● Excerpted passage

As more and more association studies employ whole genome sequences, it becomes important that novel association methods are evaluated for applicability and performance in genome wide association analyses. With this purpose, we used CIFBAT to analyze whole genome sequences of 784 nuclear families for uterine anomalies in mothers, represented as a binary phenotype. Samples of peripheral blood were collected from fathers, mothers and newborns at the Inova Fairfax Medical Center in Falls Church, Virginia, and sequencing was done at >40X depth using Complete Genomics' whole genome sequencing platform. Fifty-two (52) out of the 784 mothers were diagnosed with various uterine anomalies including endometriosis, bicornuate uterus, didelphic uterus, etc. (complete list in Text S1). These were used as cases in our study. Various filters were applied to the genomic markers to reduce noise in the data and to ensure applicability of family based association tests (Text S1). Altogether, we tested 3,808,482 autosomal markers under both FBAT as well as CIFBAT. A false discovery rate (FDR) cut-off of 10%, which translated to a p-value cut-off of 5.71e-05, was used to identify significant hits from FBAT. The p-value cut-off from FBAT results was also used to identify significant 95% QIs computed with CIFBAT. A QI was considered significant if the entire spread was below the p-value cut-off. A significant FBAT p-value together with a significant CIFBAT quantile interval indicated robustness against missing data. On the other hand, a significant FBAT statistic and a non-significant CIFBAT quantile interval hinted at potential bias in the FBAT statistic due to missing data.

● Data

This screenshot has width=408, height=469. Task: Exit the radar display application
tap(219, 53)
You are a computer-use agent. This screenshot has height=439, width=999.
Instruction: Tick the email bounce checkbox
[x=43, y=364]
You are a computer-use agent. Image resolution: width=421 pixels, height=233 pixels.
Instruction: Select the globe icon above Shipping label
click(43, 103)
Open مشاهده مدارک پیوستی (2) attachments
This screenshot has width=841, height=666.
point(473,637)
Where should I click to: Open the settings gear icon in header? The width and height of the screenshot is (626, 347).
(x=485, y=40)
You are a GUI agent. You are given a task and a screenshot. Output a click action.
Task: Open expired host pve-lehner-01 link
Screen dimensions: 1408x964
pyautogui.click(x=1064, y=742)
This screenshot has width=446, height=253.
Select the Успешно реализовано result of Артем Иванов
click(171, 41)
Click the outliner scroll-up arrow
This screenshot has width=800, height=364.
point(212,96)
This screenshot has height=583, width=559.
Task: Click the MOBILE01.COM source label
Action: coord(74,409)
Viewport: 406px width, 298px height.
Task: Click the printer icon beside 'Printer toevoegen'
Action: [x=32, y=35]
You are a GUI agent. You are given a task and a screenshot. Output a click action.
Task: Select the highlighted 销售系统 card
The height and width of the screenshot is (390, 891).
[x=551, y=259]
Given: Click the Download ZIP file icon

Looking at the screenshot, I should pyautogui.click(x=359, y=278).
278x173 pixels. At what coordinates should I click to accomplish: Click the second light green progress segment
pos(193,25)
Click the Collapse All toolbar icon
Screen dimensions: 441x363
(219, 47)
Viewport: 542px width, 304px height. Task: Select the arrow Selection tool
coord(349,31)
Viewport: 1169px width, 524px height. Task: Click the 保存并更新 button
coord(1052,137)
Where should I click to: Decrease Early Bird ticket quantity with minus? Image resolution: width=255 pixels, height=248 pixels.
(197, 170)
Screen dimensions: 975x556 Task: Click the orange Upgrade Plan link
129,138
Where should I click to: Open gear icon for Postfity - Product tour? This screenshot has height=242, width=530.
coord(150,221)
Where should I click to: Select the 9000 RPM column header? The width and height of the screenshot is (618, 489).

● Problems to solve
A) Decide whether each statement below agrees with the CIFBAT passage. For each, answer yes or no and quote the deciding words of the passage.
(i) The blood samples were collected at the Inova Fairfax Medical Center in Falls Church, Virginia.
(ii) Sixty-two of the mothers were diagnosed with uterine anomalies.
(iii) A quantile interval counted as significant if any part of its spread fell below the p-value cut-off.
B) Recast the paragraph of the CIFBAT passage that begins "As more and more association studies" as a concise bulleted list that keeps its main facts.
C) List every type of family member from whom, according to the CIFBAT passage, peripheral blood samples were collected.

● Task answers
A)
(i) Yes: "Samples of peripheral blood were collected from fathers, mothers and newborns at the Inova Fairfax Medical Center in Falls Church, Virginia"
(ii) No: "Fifty-two (52) out of the 784 mothers were diagnosed with various uterine anomalies"
(iii) No: "A QI was considered significant if the entire spread was below the p-value cut-off."

B)
- Purpose: to evaluate new association methods on whole genome sequences by applying CIFBAT to 784 nuclear families, with maternal uterine anomalies as a binary phenotype.
- Data: peripheral blood from fathers, mothers and newborns was collected at the Inova Fairfax Medical Center in Falls Church, Virginia. It was sequenced at >40X depth on Complete Genomics' platform.
- Cases: 52 of the 784 mothers had uterine anomalies, such as endometriosis, bicornuate uterus and didelphic uterus.
- Markers: after filtering to reduce noise, 3,808,482 autosomal markers were tested with both FBAT and CIFBAT.
- Thresholds: an FDR cut-off of 10% (p-value 5.71e-05) identified significant FBAT hits. The same cut-off was applied to CIFBAT's 95% QIs, which were significant only if their entire spread fell below it.
- Interpretation: a significant FBAT result together with a significant CIFBAT interval indicated robustness against missing data. A significant FBAT result with a non-significant interval hinted at bias due to missing data.

C)
- Fathers
- Mothers
- Newborns